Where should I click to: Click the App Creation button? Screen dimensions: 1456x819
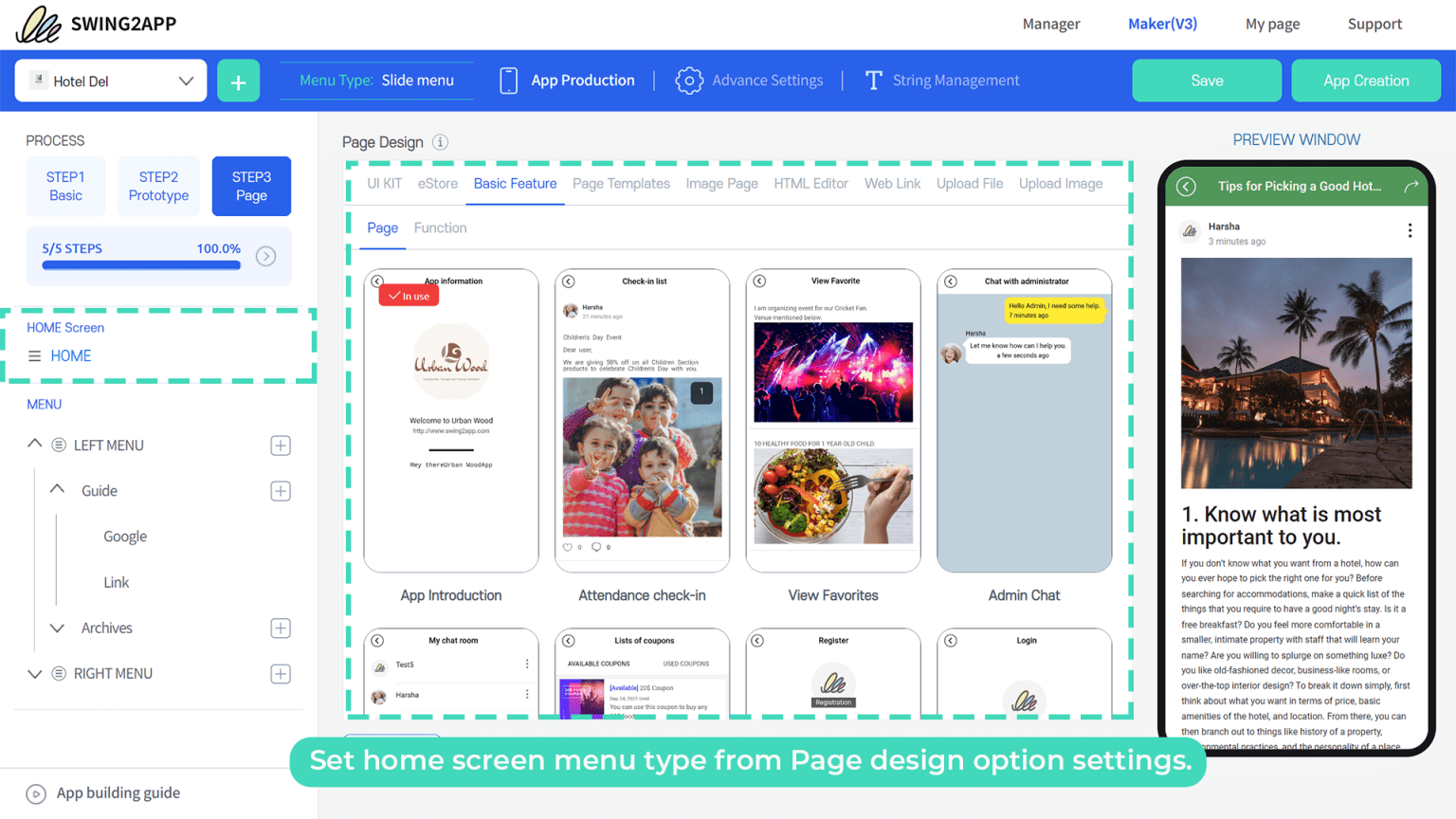click(x=1365, y=80)
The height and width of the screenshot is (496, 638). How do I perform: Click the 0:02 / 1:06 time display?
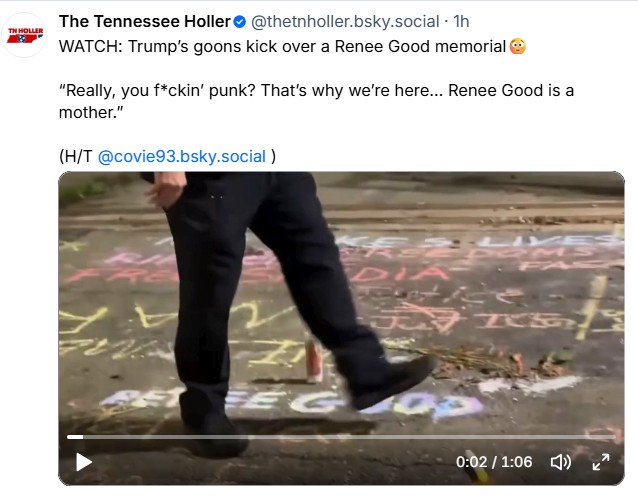(x=494, y=462)
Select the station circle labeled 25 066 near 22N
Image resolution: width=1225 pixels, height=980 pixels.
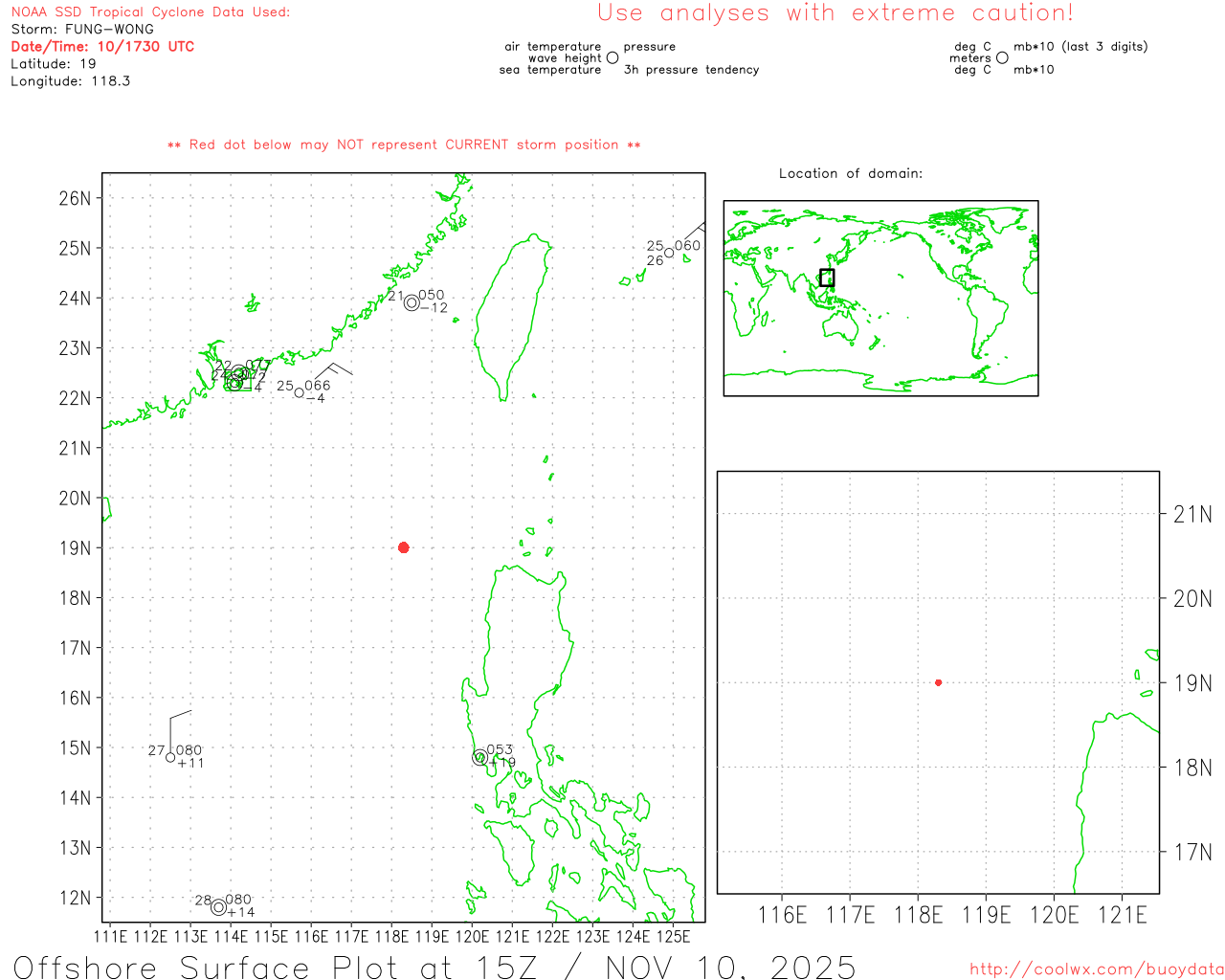pos(300,392)
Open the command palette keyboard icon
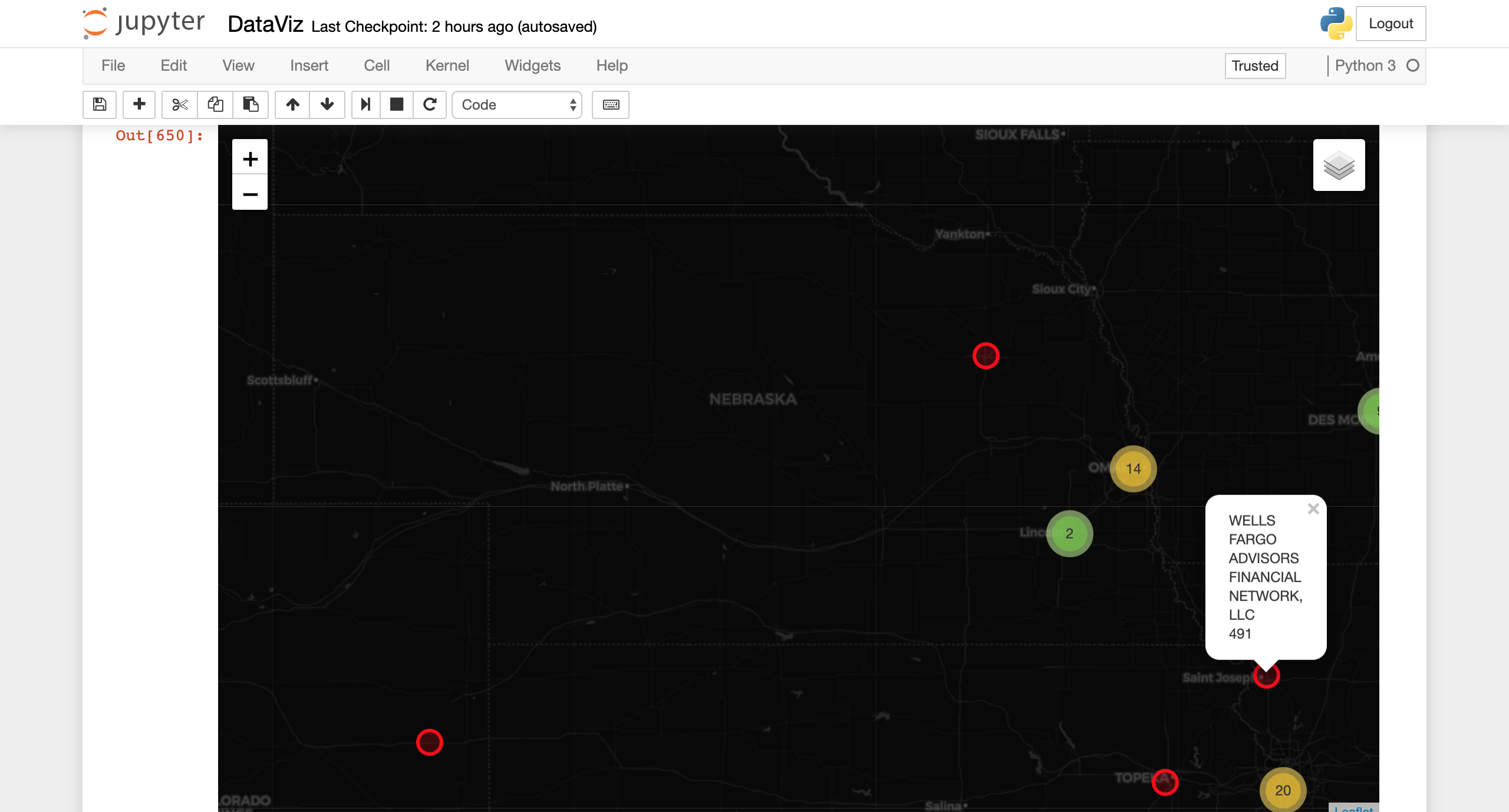This screenshot has height=812, width=1509. (611, 104)
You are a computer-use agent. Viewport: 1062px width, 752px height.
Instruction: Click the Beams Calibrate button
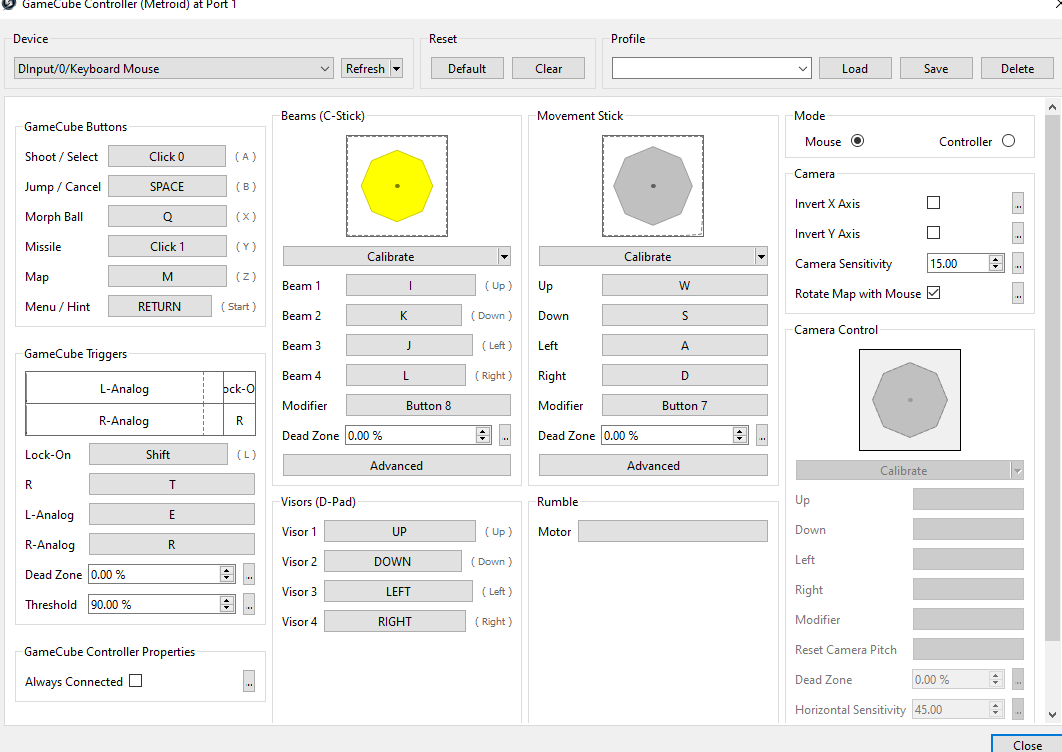[x=390, y=256]
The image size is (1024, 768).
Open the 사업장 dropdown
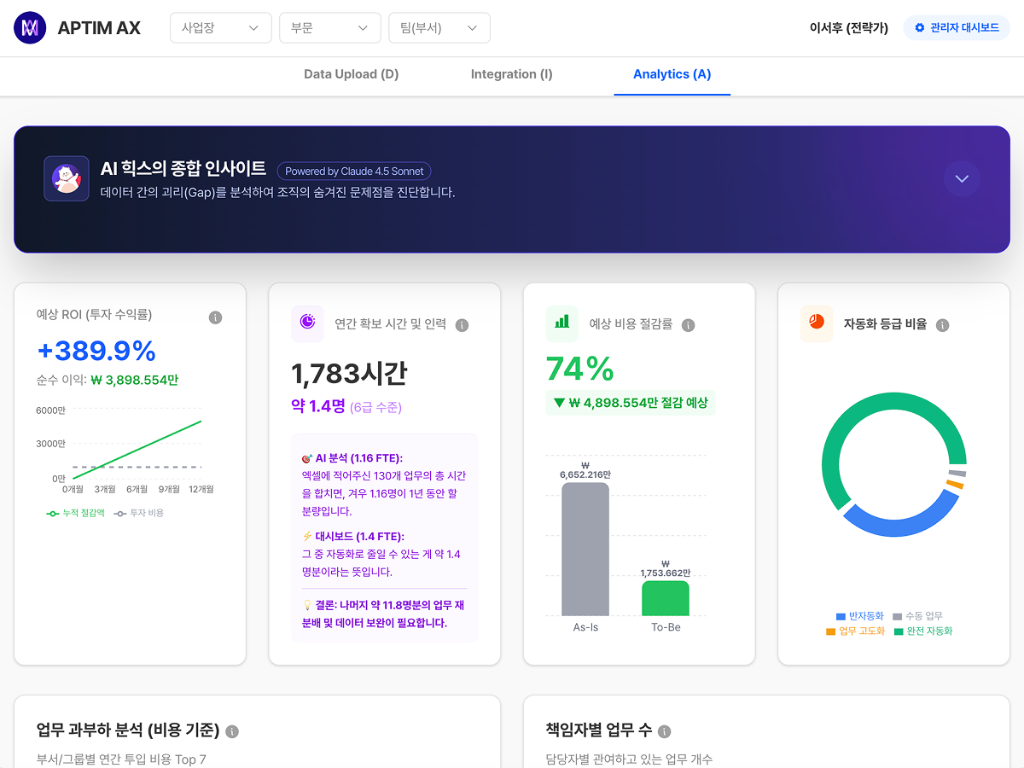coord(220,28)
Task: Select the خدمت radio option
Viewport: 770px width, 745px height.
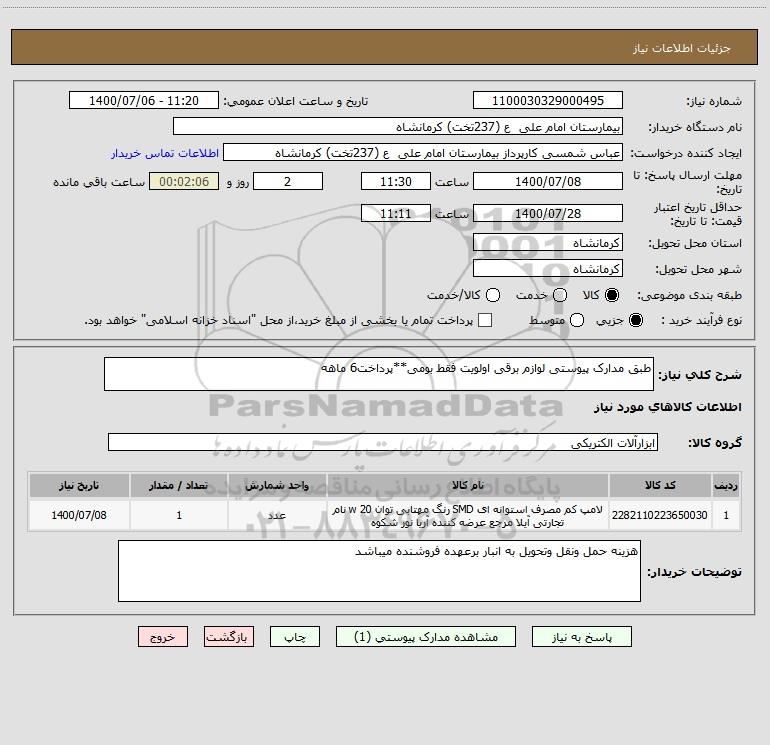Action: tap(560, 295)
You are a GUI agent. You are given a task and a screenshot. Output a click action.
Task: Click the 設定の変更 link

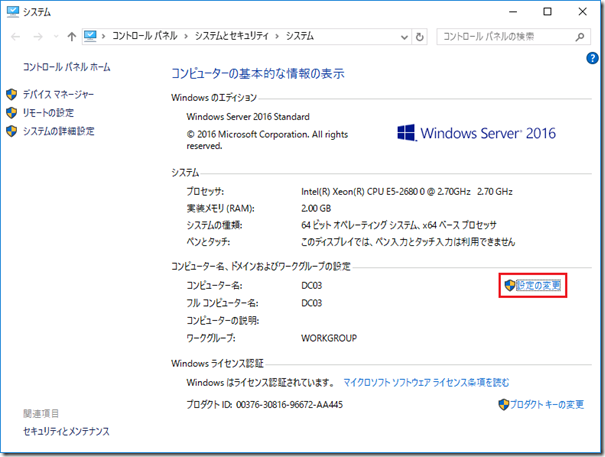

———

- Task requirements -
Reproduce the lines above verbatim, omitting the pictures from your answer.

- Correct result -
Where should I click to: Click the App Creation button? Screen dimensions: 1456x819
click(x=1365, y=80)
The height and width of the screenshot is (496, 638). How do I perform: Click the 0:02 / 1:06 time display?
(x=494, y=462)
Select the station circle labeled 25 066 near 22N
Image resolution: width=1225 pixels, height=980 pixels.
pos(300,392)
Open the command palette keyboard icon
This screenshot has height=812, width=1509. (611, 104)
You are a computer-use agent. Viewport: 1062px width, 752px height.
Instruction: Click the Beams Calibrate button
[x=390, y=256]
The image size is (1024, 768).
Open the 사업장 dropdown
coord(220,28)
Task: Select the خدمت radio option
Viewport: 770px width, 745px height.
Action: tap(560, 295)
You are a GUI agent. You are given a task and a screenshot. Output a click action.
Task: Click the 設定の変更 link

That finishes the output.